WHAT THE EXERCISE ASKS
Where a line of the data holds the word "will", copy that line.

Segment Start: AVAILABLE DATA

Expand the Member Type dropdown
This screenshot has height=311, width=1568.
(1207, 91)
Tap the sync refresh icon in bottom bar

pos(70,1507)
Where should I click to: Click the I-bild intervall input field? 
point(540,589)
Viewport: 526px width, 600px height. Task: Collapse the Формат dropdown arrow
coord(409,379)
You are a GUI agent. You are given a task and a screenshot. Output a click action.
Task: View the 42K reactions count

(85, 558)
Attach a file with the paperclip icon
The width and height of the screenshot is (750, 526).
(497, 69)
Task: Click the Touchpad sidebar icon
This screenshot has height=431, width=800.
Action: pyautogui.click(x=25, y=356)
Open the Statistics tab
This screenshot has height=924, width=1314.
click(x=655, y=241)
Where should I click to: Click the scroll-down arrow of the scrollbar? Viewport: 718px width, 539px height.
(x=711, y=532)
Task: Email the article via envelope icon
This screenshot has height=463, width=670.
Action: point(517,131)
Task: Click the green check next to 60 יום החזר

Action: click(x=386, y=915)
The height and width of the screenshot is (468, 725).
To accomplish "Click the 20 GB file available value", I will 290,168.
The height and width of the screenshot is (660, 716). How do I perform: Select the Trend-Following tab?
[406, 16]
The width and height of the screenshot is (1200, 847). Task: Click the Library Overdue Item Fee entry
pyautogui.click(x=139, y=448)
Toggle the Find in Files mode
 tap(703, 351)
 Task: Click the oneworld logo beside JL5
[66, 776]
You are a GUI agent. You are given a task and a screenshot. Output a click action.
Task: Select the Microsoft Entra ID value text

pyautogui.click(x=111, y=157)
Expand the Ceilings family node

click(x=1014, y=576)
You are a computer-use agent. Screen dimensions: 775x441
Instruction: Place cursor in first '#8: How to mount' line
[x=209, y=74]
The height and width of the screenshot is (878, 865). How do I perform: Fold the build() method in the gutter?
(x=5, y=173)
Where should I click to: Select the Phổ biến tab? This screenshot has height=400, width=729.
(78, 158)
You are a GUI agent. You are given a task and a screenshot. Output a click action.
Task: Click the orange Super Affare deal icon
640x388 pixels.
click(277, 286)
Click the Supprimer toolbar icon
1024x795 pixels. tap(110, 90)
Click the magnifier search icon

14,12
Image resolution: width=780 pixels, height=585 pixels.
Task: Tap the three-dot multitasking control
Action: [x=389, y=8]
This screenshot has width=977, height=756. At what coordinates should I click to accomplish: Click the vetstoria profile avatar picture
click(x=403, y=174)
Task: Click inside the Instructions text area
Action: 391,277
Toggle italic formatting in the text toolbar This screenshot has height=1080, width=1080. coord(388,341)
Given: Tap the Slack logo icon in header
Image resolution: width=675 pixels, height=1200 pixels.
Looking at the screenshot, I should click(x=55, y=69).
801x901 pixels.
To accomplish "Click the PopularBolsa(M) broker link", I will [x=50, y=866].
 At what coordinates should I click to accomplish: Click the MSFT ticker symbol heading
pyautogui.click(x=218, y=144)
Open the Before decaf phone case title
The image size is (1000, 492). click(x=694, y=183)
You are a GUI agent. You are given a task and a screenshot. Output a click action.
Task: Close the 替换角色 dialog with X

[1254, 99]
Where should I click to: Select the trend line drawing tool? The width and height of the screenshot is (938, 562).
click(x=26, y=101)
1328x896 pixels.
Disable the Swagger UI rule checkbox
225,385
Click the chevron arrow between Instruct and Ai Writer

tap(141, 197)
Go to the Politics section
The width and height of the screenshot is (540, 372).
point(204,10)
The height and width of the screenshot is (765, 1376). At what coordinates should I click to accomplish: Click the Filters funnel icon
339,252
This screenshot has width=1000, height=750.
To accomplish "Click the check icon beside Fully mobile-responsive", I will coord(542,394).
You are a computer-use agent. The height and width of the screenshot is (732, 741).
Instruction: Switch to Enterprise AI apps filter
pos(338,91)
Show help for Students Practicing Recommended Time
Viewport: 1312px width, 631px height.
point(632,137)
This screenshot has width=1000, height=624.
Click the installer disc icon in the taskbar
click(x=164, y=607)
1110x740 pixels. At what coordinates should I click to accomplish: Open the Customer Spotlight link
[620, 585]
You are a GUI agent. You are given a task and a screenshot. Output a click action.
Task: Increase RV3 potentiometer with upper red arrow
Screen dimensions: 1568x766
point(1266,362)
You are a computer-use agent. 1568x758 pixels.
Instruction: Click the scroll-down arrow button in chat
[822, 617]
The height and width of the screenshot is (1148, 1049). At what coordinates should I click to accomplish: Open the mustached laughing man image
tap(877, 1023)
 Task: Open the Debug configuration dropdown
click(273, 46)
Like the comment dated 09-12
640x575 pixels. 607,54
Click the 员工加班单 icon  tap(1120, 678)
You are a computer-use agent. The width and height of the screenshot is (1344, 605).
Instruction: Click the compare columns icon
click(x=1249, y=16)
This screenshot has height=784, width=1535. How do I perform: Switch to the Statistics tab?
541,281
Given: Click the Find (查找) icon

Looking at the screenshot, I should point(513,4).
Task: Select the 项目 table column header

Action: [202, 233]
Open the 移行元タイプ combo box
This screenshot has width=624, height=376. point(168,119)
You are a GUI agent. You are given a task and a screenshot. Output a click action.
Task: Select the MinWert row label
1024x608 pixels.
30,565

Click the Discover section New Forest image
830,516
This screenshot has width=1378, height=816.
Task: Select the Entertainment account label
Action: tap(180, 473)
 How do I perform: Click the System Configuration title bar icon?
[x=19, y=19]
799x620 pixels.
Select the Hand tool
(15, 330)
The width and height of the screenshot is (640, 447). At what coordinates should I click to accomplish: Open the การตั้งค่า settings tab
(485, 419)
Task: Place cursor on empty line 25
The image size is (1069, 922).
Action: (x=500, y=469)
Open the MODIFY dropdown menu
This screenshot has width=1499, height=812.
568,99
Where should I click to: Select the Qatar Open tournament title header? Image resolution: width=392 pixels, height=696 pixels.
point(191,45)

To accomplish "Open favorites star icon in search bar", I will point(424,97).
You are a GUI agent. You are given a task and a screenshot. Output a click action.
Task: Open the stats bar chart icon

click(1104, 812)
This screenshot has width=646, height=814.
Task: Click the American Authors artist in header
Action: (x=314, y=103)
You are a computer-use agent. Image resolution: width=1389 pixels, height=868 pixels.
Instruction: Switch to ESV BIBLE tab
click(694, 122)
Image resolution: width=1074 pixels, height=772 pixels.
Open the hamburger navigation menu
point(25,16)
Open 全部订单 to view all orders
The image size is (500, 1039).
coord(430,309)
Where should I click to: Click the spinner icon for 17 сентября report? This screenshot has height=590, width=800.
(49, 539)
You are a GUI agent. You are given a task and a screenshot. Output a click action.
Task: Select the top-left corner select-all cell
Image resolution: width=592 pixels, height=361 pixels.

Segment End: AVAILABLE DATA

RESULT OF THE TASK
To accomplish "Click the 20 GB file available value", I will 290,168.
To accomplish "Click the PopularBolsa(M) broker link", I will [x=50, y=866].
To accomplish "Click the check icon beside Fully mobile-responsive", I will coord(542,394).
To accomplish "Open favorites star icon in search bar", I will point(424,97).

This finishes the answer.